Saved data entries
:::::

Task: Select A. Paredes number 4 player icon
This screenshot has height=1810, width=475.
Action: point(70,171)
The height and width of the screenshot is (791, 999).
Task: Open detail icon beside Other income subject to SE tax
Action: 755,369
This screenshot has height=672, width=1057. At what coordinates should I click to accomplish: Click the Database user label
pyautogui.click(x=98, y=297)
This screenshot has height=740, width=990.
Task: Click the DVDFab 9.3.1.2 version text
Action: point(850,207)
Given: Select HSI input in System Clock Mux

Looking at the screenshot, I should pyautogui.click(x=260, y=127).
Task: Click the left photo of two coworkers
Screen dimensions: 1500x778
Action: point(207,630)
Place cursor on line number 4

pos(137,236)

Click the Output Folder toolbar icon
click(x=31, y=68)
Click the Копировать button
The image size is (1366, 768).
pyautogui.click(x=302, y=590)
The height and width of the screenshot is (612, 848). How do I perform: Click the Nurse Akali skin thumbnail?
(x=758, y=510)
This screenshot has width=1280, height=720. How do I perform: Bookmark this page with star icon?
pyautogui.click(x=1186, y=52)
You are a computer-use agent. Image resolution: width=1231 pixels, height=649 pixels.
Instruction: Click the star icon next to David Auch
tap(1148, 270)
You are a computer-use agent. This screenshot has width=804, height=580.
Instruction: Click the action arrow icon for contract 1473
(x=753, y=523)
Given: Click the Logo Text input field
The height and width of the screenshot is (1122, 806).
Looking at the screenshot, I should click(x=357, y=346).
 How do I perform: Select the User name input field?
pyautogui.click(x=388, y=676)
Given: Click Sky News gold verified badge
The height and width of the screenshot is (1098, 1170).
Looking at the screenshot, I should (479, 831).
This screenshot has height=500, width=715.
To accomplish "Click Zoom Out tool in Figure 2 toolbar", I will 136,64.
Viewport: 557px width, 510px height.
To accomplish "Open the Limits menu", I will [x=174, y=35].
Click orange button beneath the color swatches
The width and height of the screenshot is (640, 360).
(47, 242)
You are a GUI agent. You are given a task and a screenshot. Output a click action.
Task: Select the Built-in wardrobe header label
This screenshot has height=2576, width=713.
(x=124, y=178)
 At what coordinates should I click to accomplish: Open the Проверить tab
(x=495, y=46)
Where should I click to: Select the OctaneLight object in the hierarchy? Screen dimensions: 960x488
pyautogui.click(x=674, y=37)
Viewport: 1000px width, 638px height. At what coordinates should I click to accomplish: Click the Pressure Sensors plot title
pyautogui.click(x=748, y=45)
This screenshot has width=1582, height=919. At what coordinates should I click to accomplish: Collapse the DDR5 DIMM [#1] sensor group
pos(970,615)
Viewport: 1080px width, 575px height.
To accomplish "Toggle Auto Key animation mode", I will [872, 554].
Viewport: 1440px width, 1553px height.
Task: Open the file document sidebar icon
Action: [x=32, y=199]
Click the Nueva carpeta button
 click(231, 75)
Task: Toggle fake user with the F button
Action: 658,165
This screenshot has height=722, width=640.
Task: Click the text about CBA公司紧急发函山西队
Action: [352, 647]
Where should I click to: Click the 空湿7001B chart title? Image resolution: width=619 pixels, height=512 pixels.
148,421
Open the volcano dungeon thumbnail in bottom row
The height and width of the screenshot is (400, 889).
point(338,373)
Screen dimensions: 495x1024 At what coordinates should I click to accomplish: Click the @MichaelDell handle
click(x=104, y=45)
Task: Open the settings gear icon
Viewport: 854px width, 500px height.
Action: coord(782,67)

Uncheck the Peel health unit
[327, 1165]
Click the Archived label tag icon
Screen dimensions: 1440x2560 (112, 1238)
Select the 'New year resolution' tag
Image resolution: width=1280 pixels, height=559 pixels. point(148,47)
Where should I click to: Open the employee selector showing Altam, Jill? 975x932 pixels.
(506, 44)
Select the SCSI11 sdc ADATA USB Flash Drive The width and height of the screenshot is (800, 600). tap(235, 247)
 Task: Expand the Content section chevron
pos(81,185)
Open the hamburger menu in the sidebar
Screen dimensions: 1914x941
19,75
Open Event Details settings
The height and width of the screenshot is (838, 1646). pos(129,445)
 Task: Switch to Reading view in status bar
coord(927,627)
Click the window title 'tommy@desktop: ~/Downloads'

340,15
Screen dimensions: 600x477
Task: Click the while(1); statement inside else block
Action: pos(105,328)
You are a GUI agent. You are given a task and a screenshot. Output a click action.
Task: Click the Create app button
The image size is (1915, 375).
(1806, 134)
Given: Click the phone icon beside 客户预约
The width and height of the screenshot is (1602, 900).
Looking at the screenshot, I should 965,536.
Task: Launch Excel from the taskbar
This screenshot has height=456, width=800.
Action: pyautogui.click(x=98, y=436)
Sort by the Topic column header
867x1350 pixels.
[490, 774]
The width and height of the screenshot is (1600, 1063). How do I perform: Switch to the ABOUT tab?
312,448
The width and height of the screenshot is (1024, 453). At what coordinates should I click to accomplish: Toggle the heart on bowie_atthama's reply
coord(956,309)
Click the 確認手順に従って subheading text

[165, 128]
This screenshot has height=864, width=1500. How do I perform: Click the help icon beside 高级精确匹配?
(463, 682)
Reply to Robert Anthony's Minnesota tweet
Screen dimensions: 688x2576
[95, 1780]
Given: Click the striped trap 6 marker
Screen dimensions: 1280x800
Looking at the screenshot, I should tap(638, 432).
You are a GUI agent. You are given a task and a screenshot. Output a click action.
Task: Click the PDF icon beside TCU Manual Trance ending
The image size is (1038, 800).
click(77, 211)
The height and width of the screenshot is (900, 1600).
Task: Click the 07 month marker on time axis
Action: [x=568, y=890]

:::::

• **AIM OF THE TASK**
Find the lines above with the word "computer". Copy them out.

• **WRITTEN RESPONSE**
You are a computer-use agent. Image resolution: width=1231 pixels, height=649 pixels.
You are a computer-use agent. This screenshot has width=804, height=580.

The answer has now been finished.